Available data:
--*--

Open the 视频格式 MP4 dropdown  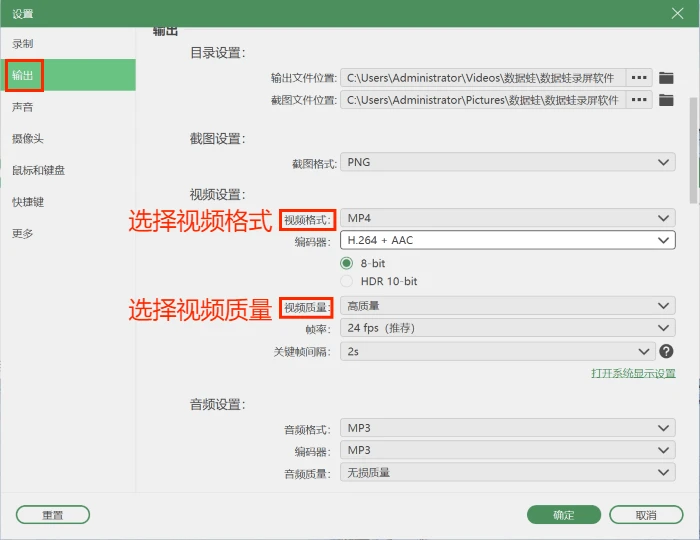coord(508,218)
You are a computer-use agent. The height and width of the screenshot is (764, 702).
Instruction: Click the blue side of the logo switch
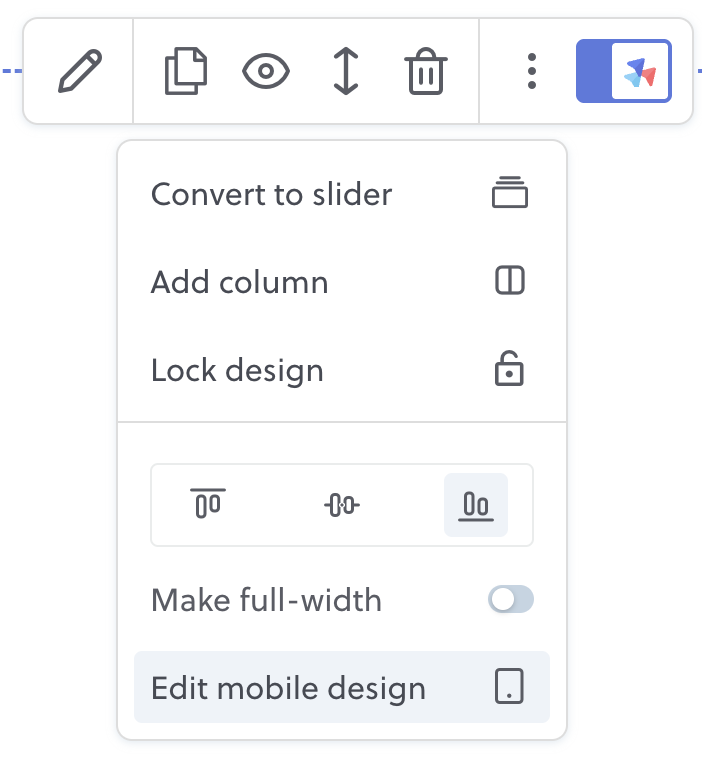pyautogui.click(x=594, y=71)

--*--

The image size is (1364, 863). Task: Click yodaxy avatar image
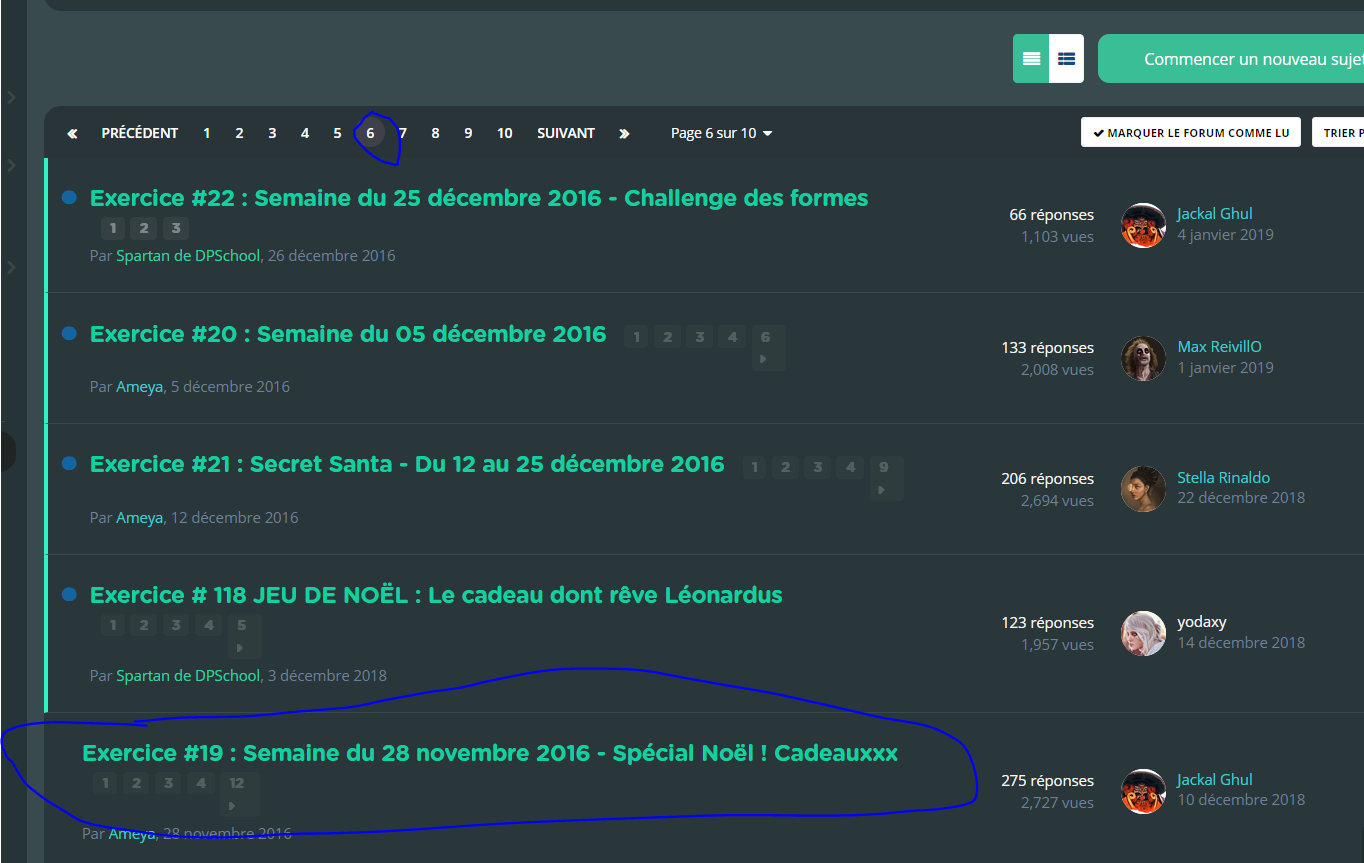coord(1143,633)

--*--

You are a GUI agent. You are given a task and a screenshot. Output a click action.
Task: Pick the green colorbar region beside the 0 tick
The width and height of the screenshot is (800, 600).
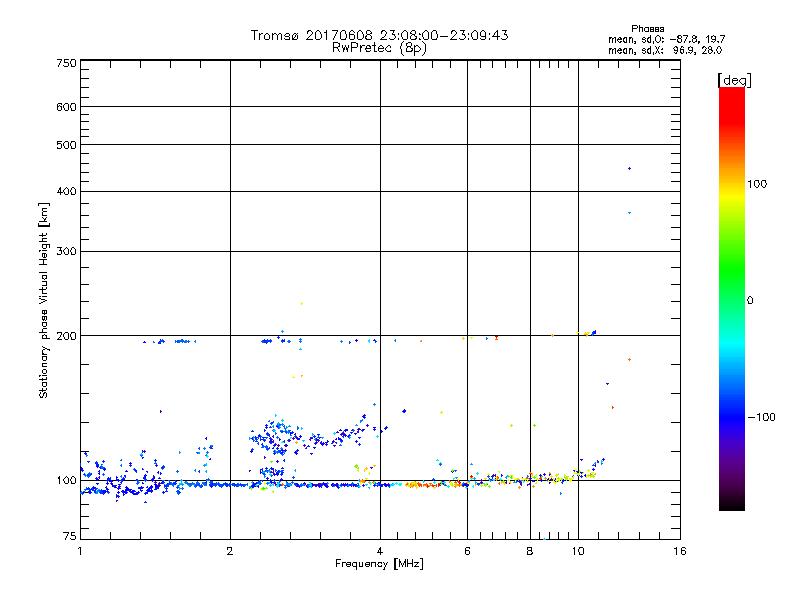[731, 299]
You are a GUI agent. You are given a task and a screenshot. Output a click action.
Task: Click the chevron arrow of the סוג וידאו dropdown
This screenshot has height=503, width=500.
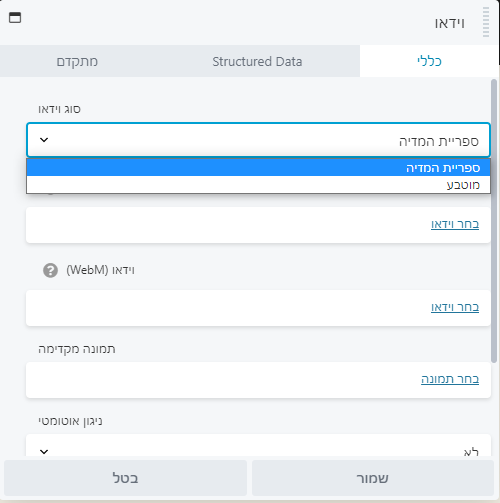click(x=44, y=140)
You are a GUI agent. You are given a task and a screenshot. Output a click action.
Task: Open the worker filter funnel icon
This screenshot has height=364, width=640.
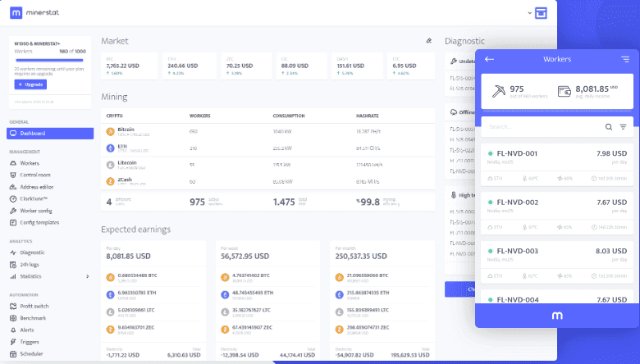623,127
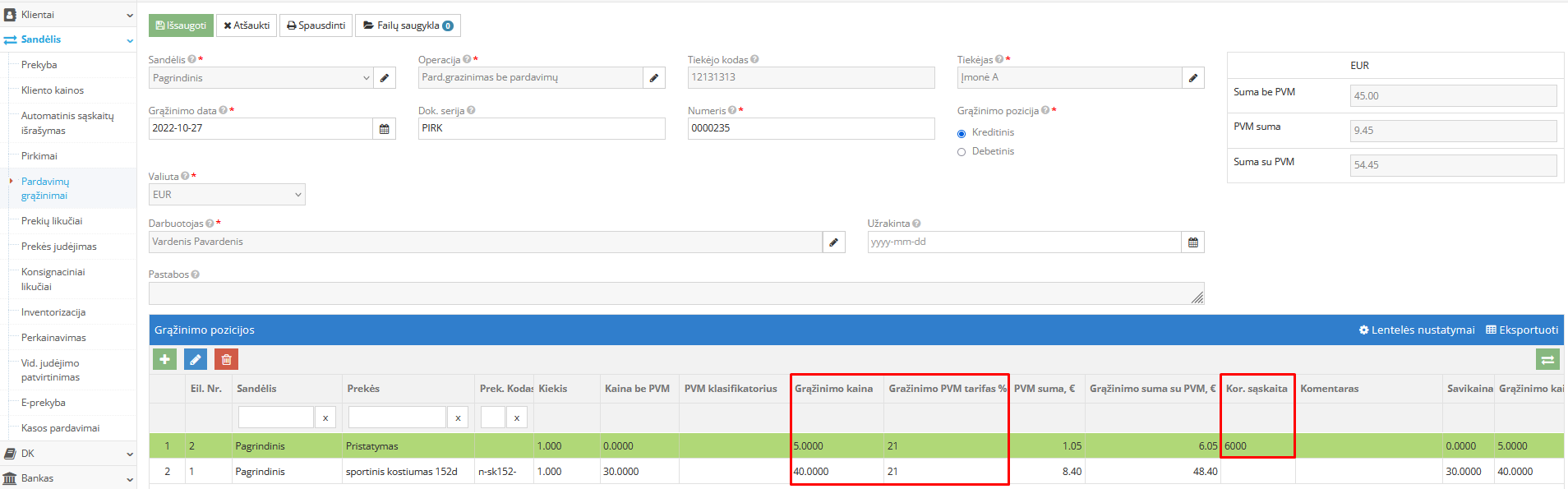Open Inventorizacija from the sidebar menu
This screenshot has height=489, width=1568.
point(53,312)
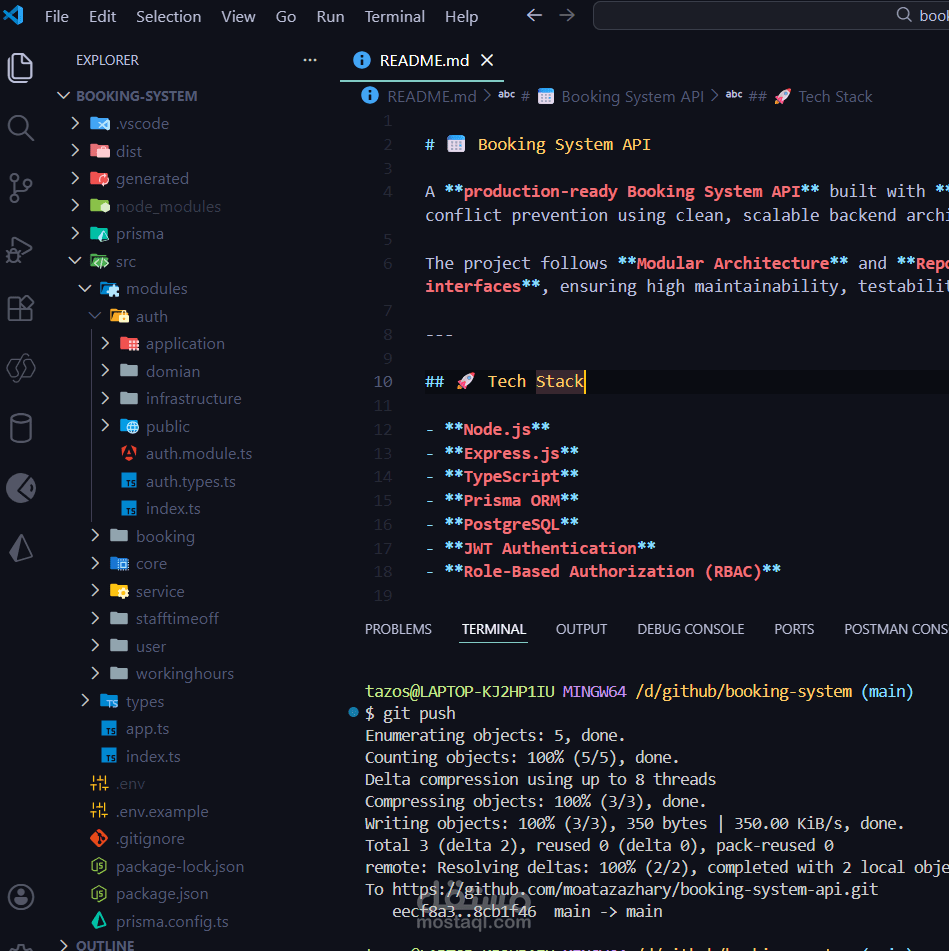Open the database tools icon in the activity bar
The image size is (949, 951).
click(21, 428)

--*--

What the task asks: Repeat the lines above exactly, beginning with the one containing "Task: Pick the" and finishing with the one containing "Task: Click the". No pictures belong in the copy.

Solution to this exercise:
Task: Pick the green colorbar region beside the 0 tick
The width and height of the screenshot is (800, 600).
[731, 299]
You are a GUI agent. You are given a task and a screenshot. Output a click action.
Task: Click the chevron arrow of the סוג וידאו dropdown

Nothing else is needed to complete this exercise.